WORK TO COMPLETE:
Reproduce the records below word for word, starting with the line that contains "Where should I click to: Open the blocked" and continuing through the end of the records, including that first line. Leave the pictures out.

EXTRACTED RECORDS:
— begin —

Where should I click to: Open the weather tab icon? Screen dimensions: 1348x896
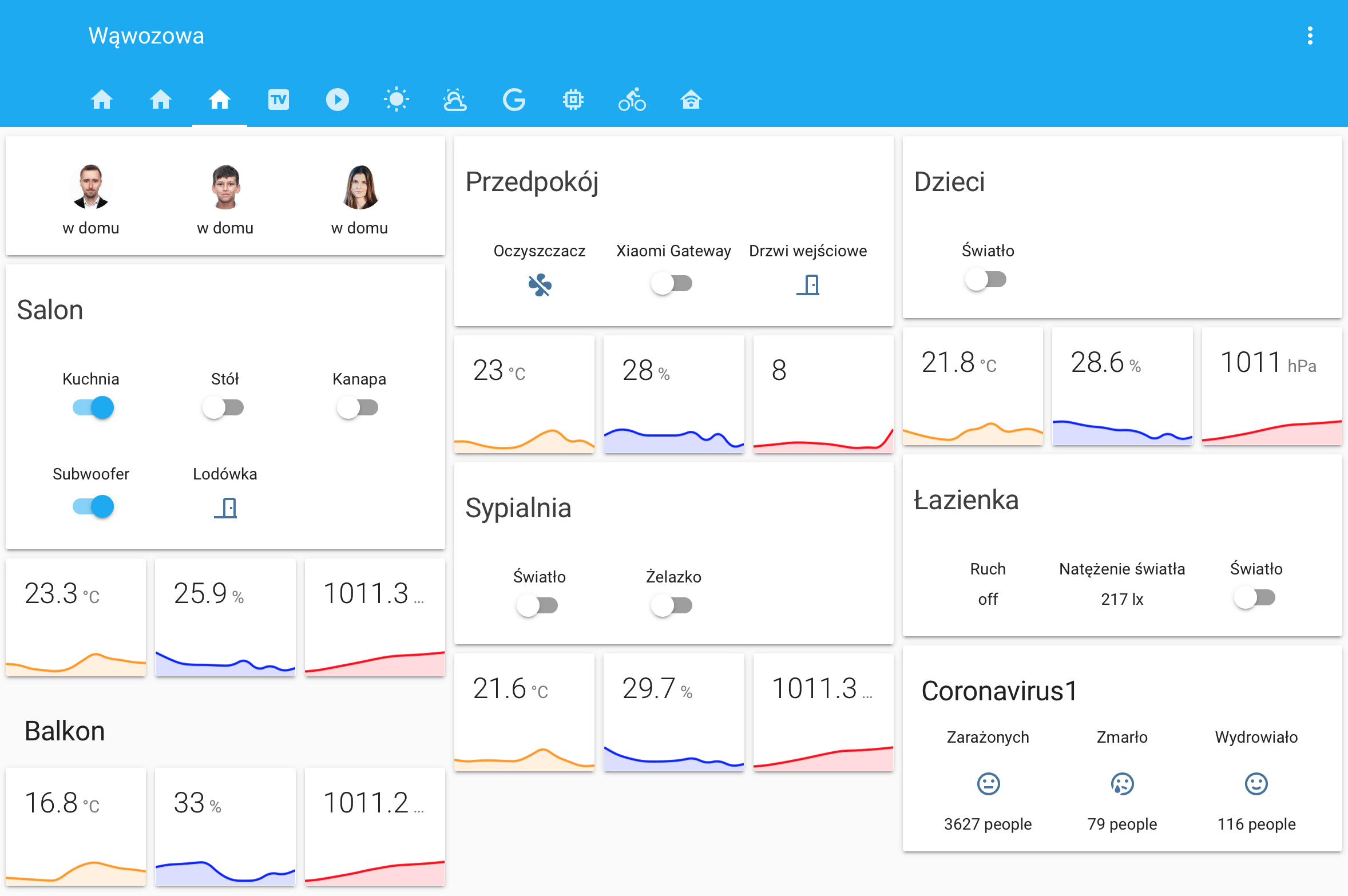[x=455, y=99]
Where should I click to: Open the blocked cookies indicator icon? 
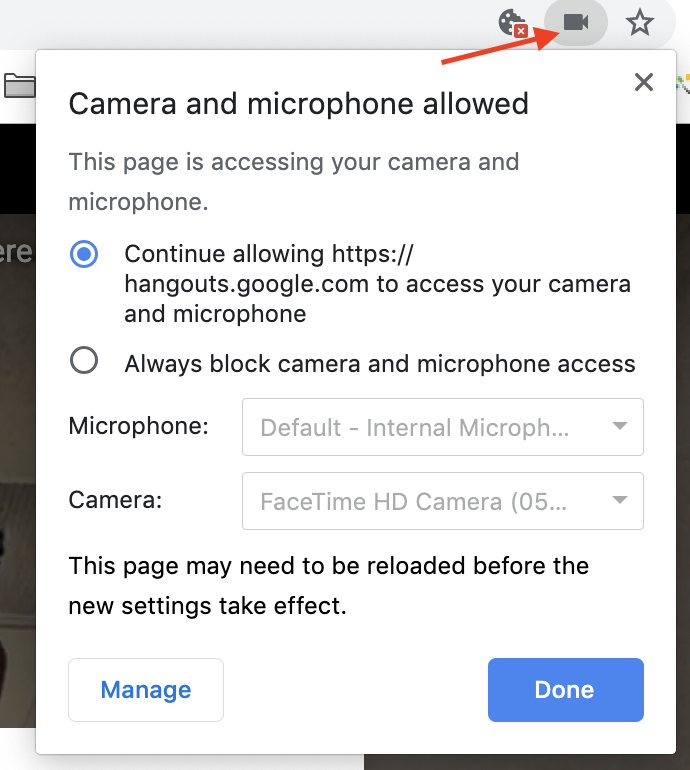(x=513, y=23)
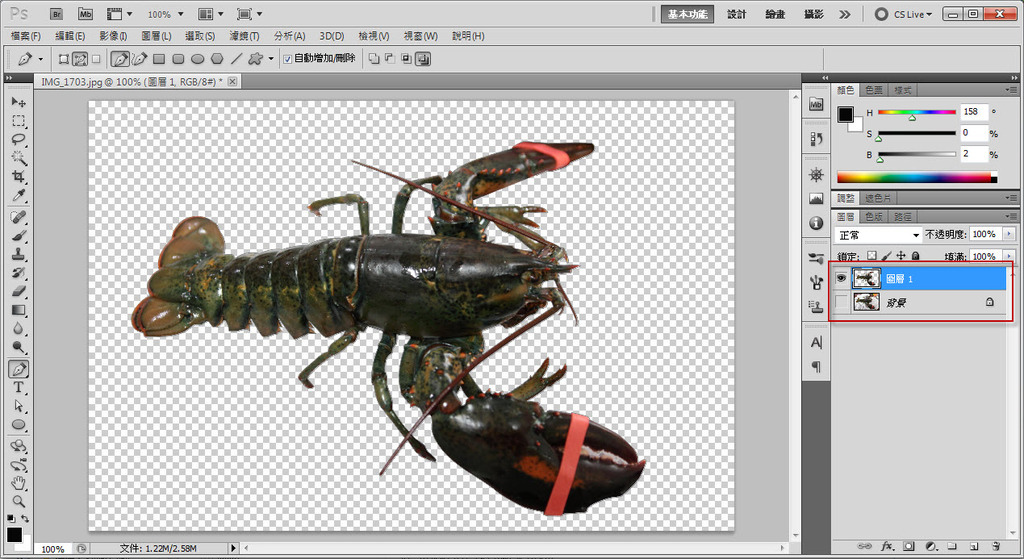Viewport: 1024px width, 559px height.
Task: Switch to the 色版 channels tab
Action: 874,216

— end —

THE COMPLETED TASK:
Where should I click to: Open the blocked cookies indicator icon? 
(x=513, y=23)
Viewport: 1024px width, 559px height.
Task: Switch to the 色版 channels tab
Action: 874,216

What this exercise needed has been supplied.